The grass is green, the sky is blue, and Pixar makes good movies. At this point, it may as well be a law of nature. Though, in the case of Pixar’s newest film, Finding Dory, the animation juggernaut had a steep hill to climb in following up one of its most popular creations.
As everyone should know by now, Dory was the forgetful, fan favorite blue tang from Finding Nemo. Voiced by Ellen Degeneres, Dory helped the clownfish, Marlin (Albert Brooks), find his missing son. In Finding Dory, Marlin returns the favor by assisting Dory in a search for her parents. Their search results in them having to navigate the Marine Life Institute.
They are not alone, however, as old and new characters alike join in to keep Dory’s mind on track so she can remember her past and accomplish her goal. Along with Marlin and Nemo (Hayden Rolence), who are main characters throughout the film, school teacher, Mr. Ray, and the sea turtles, Crush and Squirt, make cameos to put Dory’s story into motion.
The new characters in Finding Dory are just as important, and memorable, as any of the old ones also. Among them are crotchety “septopus,” Hank (Ed O’Neill), near-sighted whale shark, Destiny (Kaitlin Olson), dramatic beluga, Bailey (Ty Burrell), a pair of English sea lions (Idris Elba and Dominic West), and a disheveled loon named Becky. The new characters all fit perfectly into the world of the two films and are extremely enjoyable.

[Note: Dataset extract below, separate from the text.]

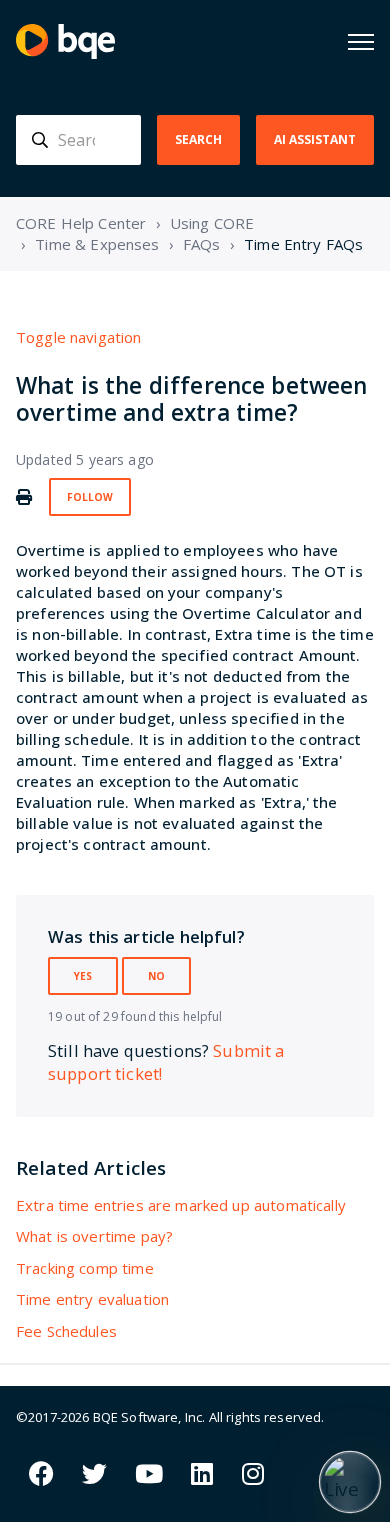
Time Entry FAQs (303, 244)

Luckily for viewers, Finding Dory does not solely rely on the nostalgia of the previous film. While it does feature some beloved characters, it’s definitely its own film. There are numerous amazing scenes featuring Hank where he transports Dory throughout the institute while having to camouflage himself with his surroundings. The filmmakers did a fantastic job with these and the animation on Hank and the ways he blends in are nothing short of brilliant. There are also some seriously heartfelt moments during the film’s climax that will likely tug at your heart strings.
At first, it’s tough to think that Dory could handle an entire feature length film by herself. Luckily, it never really feels like everything is solely on her. Including Marlin and Nemo was a good choice by Pixar as they have their own trials and tribulations after inevitably getting separated from their friend. It’s also no question that Finding Dory takes some shots at places like SeaWorld and other aquariums. It isn’t overly critical of these places as their intentions may be good but the overall message of the film seems to be that animals shouldn’t be held in captivity.
If there’s any real downfall of Finding Dory, it’s that Finding Nemo came before it. Both stories don’t deviate too much as they’re basically the same story with the roles reversed. In the first film, a father looks for his son and in this new one, it’s the child looking for the parents. One minor gripe with the film is that all of the “clues” that Dory receives to find her parents come in the form of key words from other characters that jog her memory. While this does make sense for the character and her forgetfulness, it also feels a little bit like a cop out for the writers to not come up with a more clever plot device. Also, without going into detail, the ending is kind of a mess and it seems that there could’ve been a better way to wrap up the story.
So where does Finding Dory land in terms of quality when compared to other Pixar films? It’s not as good as past films like Inside Out, the Toy Story trilogy, or its own predecessor but it’s definitely better than, say, Cars 2. It’s very middle of the road and that’s certainly not a bad thing when talking about Pixar. It feels like a continuation of the Finding Nemo storyline and it has just as much heart. The animation is top notch and astonishingly beautiful. While Pixar has really never deviated from their style, they have certainly perfected it. While Finding Dory may not be revolutionary by any means, it still is Pixar at the top of their game. While many other studios may try to replicate what they’ve done, Pixar continues to remain the master of their craft.